--- Task statement ---
Please quote the data word for word, from its start through the line containing "Task: Click on".

--- Provided data ---
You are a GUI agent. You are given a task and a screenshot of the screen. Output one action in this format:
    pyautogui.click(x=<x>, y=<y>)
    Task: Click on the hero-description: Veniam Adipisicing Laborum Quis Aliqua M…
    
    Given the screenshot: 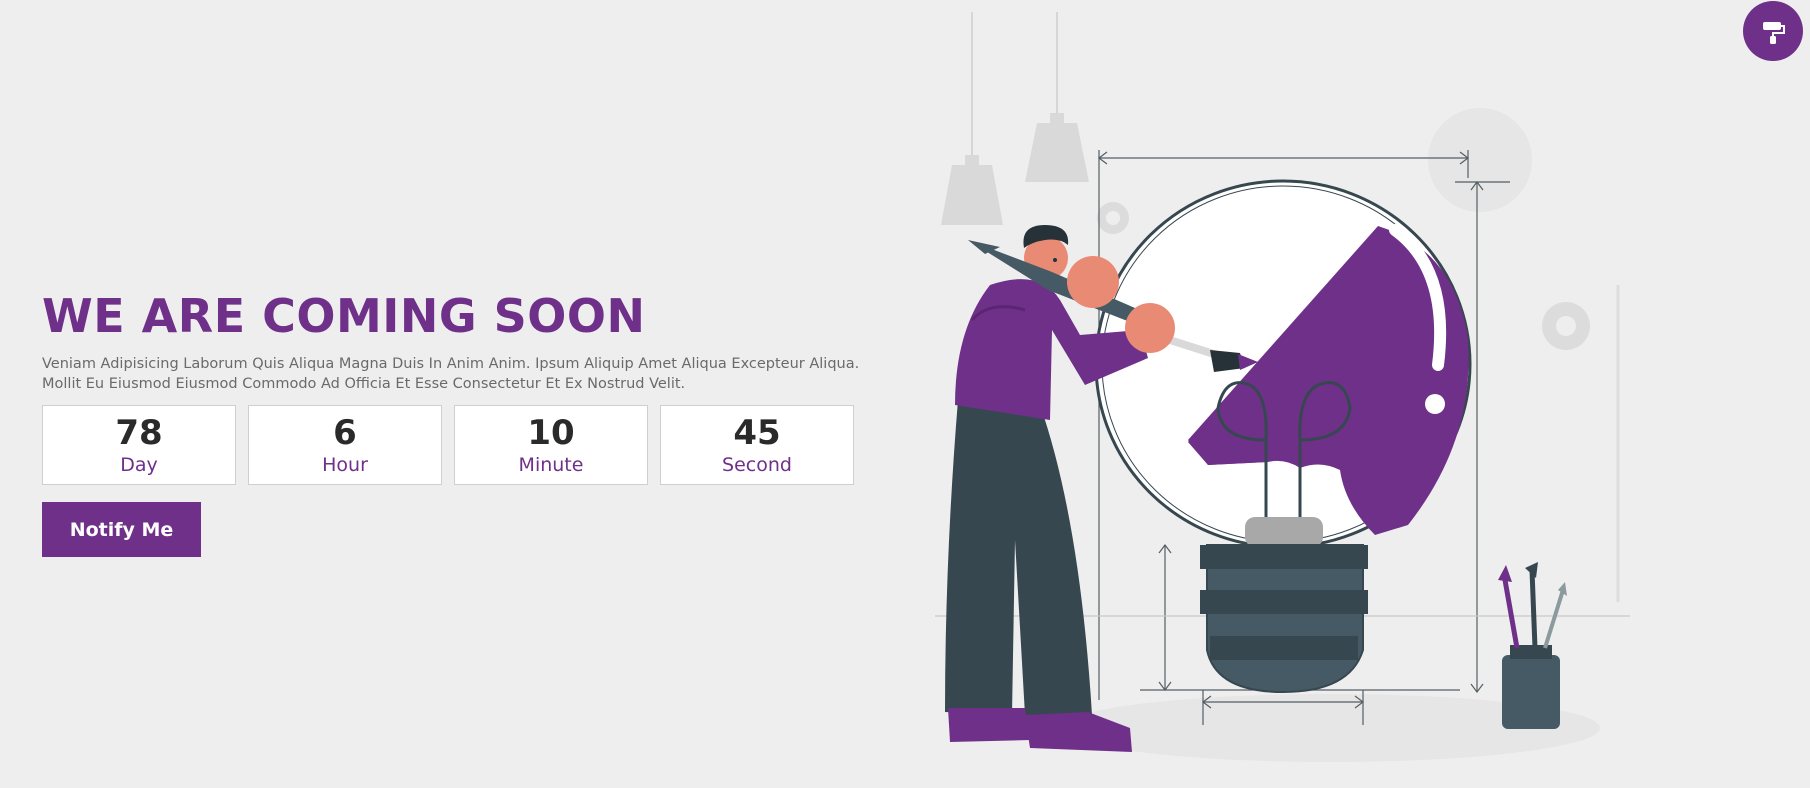 What is the action you would take?
    pyautogui.click(x=451, y=374)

--- Solution ---
You are a GUI agent. You are given a task and a screenshot of the screen. Output one action in this format:
    pyautogui.click(x=<x>, y=<y>)
    Task: Click on the hero-description: Veniam Adipisicing Laborum Quis Aliqua M…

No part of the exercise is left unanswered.